NO EFFORT should be spared in eradicating organised gangs from the penal system, Minister of National Security Dr Bernard Nottage said.
Dr Nottage also challenged regional officials to develop new ways - including incentives - to expose then stamp out corruption among prison officials.
"Given the poisonous, insidious impact of gangs within our penal system, no effort should be spared to eradicate them by all lawful means possible," Dr Nottage said.
"Not only do gangs spur violence, they are often central to 'hits' being ordered on law abiding witnesses and ordinary citizens."
Addressing the joint opening session of the Association of Caribbean Heads of Conference and Prison Services and the Caribbean Association of Corrections Conferences, Dr Nottage said the presence of organised gangs in the Bahamas' penal system "is a relatively new phenomenon".

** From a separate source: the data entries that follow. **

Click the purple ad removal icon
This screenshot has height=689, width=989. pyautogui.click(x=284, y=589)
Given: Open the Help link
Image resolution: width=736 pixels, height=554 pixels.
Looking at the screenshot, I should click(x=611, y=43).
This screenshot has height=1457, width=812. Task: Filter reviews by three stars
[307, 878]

Prison and correction officials from 14 Caribbean countries, including the Bahamas, are participating in the twin conferences.

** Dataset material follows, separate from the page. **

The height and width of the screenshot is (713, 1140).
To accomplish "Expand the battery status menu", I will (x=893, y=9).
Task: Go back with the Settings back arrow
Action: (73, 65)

The minister said the emergence of organised gangs and the importation of contraband such as illicit drugs and cell phones are negatively impacting prison populations and administrations worldwide.

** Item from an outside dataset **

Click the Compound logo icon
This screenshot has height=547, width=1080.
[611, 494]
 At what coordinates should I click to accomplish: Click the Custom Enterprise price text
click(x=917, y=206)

"These twin evils continue to wreak havoc on prison administrations because of the polluting and contaminating influence on institutional law and order and public safety generally," Dr Nottage said.
"The incorporation of various technical devices to stem the stream of contraband smuggling has led to varying degrees of success. I am advised that this is largely so because most of our penal institutions are saddled with a relatively small band of highly organised rogue officers who use trafficking as a part-time occupation.
"One may ask, 'How is it possible for a few bad apples to spoil the barrel?' The easy explanation takes us back to the age-old adage that evil men triumph, when good men do nothing," he said.
Dr Nottage suggested that, going forward, regional penal institutions should no longer just try to identify those officers who are corrupt, but also find ways to provide incentives to those who are upright and honest.
"What I am suggesting is that in order to reduce the scourge of contraband common to all of our institutions, we must no longer simply try to identify those who are corrupt. We must find ways to (provide incentives) for officers who are otherwise law-abiding, but indifferent and silent in the face of wrongdoing.
"You must find new ways not just to resist and expose complicity and corruption in corrections. Indeed it is your duty to expose it," Dr Nottage said. "I note from the programme that one of your sessions will examine the role of gangs within prisons. It is my hope that as a result of your deliberations, you may help to formulate new ideas and policies on how we may best deal with this vexing problem."